Rivera enrolled her two children in the Cloud Campus last year, but transferred them to Cavalry Chapel Christian School this year. ElyMcGregor’s children are currently homeschooled.
“After being exposed to [the curriculum] and hearing a lot of things in the media about what’s going on in public schools, it woke me up,” said Rivera. “There’s been talk about kids getting vaccinated at school and I’m not OK with that. I want more control over my child, so I put my child into a Christian private school because I wanted them to learn more values of God.”
The two agreed it was hard to pull their students out of the district, saying that the public schools are good. But, Rivera said, she didn’t want to be at the mercy of a state school anymore.

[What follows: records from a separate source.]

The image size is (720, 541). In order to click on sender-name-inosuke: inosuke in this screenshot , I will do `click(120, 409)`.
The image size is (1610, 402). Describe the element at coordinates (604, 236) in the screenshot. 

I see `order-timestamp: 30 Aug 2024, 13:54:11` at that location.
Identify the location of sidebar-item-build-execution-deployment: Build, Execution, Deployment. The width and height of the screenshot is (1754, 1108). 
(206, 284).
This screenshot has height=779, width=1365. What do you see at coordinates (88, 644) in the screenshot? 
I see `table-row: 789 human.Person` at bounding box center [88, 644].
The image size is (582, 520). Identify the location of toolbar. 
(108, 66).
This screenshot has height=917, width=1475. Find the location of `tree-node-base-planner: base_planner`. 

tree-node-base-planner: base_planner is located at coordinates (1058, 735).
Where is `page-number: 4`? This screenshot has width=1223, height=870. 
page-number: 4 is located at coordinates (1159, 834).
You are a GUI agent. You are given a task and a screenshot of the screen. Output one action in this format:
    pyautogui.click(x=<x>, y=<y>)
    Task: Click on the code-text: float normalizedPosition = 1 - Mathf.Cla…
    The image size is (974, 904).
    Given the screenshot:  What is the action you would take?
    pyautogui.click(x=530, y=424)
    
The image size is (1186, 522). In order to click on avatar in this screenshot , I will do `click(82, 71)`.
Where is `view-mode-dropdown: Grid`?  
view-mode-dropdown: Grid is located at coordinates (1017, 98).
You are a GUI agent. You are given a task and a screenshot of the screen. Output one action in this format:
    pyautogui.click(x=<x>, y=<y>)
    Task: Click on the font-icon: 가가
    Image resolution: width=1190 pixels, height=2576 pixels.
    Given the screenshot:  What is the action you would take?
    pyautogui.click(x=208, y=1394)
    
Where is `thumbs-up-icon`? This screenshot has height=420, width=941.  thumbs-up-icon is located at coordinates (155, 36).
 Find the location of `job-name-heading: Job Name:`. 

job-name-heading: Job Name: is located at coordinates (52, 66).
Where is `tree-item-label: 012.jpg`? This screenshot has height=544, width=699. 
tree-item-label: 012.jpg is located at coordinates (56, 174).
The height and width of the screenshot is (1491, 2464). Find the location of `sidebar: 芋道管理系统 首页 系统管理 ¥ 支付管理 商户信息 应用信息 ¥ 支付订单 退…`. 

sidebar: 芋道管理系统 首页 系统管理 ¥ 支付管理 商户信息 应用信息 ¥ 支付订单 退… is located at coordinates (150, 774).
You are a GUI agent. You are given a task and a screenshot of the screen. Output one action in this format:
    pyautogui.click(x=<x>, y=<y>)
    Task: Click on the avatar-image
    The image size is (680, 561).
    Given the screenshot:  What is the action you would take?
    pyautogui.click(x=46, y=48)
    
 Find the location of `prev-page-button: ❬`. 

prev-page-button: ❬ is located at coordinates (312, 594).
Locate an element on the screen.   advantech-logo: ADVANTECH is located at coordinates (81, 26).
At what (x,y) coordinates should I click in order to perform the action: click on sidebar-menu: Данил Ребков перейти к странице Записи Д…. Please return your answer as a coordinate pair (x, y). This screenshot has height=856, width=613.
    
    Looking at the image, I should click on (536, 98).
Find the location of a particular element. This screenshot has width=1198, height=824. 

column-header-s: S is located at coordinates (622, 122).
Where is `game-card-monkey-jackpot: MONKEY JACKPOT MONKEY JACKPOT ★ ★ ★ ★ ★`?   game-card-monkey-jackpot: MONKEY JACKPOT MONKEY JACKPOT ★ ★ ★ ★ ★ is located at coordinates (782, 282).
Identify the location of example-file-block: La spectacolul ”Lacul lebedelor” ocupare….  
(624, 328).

District spokeswoman Annette Franco said the vaccines are not currently a requirement of their staff or of their students and there are still unanswered questions that remain. Employees are still able to test weekly for COVID-19 in lieu of being vaccinated. However, the district does not have the authority to mandate vaccinations.
“I understand that there are strong and varying emotions in our community about the potential requirement, but this is not currently a requirement,” said Newport-Mesa Unified Supt. Wesley Smith.
“This also is not something that our school district or Board of Education has the authority to mandate,” Smith said. “However, all school districts are required to abide by state requirements or face substantial legal, financial, and other risks. I appreciate hearing from our community and am hopeful that together we will continue to keep schools open, offering in-person instruction throughout the school year.”